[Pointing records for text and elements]

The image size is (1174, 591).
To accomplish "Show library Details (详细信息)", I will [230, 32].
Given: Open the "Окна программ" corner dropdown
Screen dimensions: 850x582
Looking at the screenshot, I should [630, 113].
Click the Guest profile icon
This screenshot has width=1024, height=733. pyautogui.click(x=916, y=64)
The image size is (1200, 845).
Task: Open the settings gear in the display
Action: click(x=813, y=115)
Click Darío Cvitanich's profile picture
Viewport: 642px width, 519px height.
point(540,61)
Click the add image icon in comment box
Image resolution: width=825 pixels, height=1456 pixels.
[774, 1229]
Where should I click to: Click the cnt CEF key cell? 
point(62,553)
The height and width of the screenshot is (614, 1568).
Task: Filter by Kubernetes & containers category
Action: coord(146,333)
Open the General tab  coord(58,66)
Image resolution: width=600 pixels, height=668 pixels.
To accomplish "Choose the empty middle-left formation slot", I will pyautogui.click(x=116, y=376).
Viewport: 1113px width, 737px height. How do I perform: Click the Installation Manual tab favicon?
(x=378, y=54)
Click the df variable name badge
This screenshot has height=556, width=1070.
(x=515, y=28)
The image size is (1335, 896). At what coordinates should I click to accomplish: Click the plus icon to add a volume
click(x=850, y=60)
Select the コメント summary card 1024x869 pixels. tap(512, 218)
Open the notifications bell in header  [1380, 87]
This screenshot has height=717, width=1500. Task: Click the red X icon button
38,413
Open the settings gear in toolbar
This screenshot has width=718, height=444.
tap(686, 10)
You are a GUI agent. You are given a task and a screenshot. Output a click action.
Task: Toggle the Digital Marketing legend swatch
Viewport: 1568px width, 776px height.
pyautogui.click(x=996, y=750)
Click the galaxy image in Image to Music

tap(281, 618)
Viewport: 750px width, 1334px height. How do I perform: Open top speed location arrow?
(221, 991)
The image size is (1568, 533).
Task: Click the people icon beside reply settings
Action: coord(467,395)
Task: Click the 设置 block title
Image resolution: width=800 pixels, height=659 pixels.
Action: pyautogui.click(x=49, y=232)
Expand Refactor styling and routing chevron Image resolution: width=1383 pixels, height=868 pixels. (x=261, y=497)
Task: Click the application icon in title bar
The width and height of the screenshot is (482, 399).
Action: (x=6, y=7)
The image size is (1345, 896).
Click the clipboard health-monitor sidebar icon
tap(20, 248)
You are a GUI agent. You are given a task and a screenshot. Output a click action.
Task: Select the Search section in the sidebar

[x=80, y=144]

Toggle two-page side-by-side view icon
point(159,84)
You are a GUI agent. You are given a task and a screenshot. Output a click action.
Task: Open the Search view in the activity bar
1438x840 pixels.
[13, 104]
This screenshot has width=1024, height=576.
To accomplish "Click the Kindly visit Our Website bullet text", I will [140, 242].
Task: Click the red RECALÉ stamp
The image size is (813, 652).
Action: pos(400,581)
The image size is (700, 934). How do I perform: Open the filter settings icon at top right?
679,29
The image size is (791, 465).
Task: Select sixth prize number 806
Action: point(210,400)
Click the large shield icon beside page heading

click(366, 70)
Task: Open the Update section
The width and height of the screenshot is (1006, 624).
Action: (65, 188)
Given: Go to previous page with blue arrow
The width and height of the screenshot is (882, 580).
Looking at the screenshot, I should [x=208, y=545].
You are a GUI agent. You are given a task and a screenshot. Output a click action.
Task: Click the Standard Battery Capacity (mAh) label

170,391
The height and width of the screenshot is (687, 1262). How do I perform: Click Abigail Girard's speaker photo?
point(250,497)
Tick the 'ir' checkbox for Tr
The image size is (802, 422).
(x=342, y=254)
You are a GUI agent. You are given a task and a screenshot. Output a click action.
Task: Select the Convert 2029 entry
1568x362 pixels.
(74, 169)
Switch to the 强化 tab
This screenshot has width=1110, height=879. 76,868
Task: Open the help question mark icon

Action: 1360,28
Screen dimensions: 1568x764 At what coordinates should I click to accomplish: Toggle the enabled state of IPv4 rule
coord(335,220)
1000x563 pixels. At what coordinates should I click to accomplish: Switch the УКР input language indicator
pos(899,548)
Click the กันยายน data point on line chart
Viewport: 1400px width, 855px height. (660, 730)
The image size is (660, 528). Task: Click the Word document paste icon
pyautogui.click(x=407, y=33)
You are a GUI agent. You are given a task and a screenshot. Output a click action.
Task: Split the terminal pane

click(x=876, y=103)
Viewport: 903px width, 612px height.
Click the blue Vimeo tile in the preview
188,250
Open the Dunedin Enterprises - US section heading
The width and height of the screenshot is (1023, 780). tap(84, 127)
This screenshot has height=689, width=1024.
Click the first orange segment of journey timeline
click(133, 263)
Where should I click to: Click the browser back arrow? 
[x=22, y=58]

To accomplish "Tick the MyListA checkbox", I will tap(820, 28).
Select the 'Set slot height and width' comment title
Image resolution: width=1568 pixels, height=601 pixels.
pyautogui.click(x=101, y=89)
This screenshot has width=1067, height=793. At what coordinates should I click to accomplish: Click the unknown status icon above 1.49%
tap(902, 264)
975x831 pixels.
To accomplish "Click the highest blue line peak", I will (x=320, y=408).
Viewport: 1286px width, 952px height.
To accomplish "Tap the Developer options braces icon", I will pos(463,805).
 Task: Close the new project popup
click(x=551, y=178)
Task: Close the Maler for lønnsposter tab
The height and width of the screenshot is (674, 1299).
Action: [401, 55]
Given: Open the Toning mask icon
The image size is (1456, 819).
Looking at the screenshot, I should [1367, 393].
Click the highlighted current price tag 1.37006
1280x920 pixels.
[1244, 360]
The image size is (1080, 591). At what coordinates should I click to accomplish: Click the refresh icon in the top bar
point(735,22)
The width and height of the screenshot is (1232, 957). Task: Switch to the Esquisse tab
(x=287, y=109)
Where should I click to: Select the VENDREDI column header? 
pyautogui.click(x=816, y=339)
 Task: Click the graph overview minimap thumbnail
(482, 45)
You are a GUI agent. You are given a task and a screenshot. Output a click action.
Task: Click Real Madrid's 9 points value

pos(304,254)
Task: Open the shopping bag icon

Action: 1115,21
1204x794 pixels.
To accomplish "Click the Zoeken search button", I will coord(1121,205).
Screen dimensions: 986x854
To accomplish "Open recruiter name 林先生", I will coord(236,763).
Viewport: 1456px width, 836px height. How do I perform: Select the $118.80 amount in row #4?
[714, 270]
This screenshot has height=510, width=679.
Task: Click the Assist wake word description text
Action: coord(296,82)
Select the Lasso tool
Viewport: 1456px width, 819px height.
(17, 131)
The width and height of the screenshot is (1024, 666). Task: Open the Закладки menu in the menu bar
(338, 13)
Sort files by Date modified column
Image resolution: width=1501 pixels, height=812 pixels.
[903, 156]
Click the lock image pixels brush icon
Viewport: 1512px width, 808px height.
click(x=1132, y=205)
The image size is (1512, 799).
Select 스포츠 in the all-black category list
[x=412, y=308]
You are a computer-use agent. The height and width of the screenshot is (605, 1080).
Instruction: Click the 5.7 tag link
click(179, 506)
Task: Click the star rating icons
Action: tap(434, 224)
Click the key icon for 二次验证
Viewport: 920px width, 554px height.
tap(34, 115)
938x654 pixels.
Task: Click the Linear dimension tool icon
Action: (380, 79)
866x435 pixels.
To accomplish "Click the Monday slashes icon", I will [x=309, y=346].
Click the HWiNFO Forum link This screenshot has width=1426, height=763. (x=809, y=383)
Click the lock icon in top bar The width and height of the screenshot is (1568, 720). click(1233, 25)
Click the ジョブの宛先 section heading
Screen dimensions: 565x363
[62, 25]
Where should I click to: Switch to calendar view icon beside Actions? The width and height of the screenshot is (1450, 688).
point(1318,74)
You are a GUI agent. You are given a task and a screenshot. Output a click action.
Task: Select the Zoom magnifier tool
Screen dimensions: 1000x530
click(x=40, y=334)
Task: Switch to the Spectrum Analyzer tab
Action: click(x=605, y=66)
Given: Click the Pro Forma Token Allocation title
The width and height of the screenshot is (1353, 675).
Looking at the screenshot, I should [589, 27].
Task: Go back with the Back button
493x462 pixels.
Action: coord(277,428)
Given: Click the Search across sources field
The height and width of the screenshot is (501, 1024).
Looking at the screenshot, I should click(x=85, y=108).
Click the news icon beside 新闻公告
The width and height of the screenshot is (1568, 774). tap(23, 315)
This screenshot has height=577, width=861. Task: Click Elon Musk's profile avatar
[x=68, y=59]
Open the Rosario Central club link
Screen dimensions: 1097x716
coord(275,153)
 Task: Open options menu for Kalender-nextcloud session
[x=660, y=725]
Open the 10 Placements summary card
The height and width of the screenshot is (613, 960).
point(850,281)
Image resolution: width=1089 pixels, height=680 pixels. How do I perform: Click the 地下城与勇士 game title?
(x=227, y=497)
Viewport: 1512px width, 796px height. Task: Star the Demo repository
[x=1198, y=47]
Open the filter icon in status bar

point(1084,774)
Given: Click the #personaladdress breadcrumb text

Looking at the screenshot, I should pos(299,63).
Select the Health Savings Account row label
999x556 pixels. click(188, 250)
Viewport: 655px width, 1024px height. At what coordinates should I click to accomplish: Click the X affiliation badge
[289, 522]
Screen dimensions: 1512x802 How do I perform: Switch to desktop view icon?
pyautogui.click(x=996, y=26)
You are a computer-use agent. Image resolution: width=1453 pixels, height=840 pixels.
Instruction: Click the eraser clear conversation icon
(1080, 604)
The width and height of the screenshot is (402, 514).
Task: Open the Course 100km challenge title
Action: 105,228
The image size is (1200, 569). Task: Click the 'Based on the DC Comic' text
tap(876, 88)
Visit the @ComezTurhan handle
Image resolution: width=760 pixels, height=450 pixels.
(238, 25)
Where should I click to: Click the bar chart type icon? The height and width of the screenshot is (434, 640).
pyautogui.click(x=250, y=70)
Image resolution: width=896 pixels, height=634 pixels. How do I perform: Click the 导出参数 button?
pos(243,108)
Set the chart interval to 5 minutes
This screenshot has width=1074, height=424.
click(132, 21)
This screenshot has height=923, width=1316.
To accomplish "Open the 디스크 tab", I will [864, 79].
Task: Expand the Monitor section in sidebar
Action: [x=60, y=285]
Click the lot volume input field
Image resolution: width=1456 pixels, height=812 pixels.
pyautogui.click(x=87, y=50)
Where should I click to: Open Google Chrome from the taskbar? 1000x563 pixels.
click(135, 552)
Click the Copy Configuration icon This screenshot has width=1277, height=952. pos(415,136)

__WHAT TO PRODUCE__. Copy out, without changes, the stretch of the records from the line containing "Image resolution: width=1089" through the line containing "999x556 pixels. click(188, 250)".

__PROBLEM SOLUTION__.
Image resolution: width=1089 pixels, height=680 pixels. How do I perform: Click the 地下城与勇士 game title?
(x=227, y=497)
Viewport: 1512px width, 796px height. Task: Star the Demo repository
[x=1198, y=47]
Open the filter icon in status bar

point(1084,774)
Given: Click the #personaladdress breadcrumb text

Looking at the screenshot, I should pos(299,63).
Select the Health Savings Account row label
999x556 pixels. click(188, 250)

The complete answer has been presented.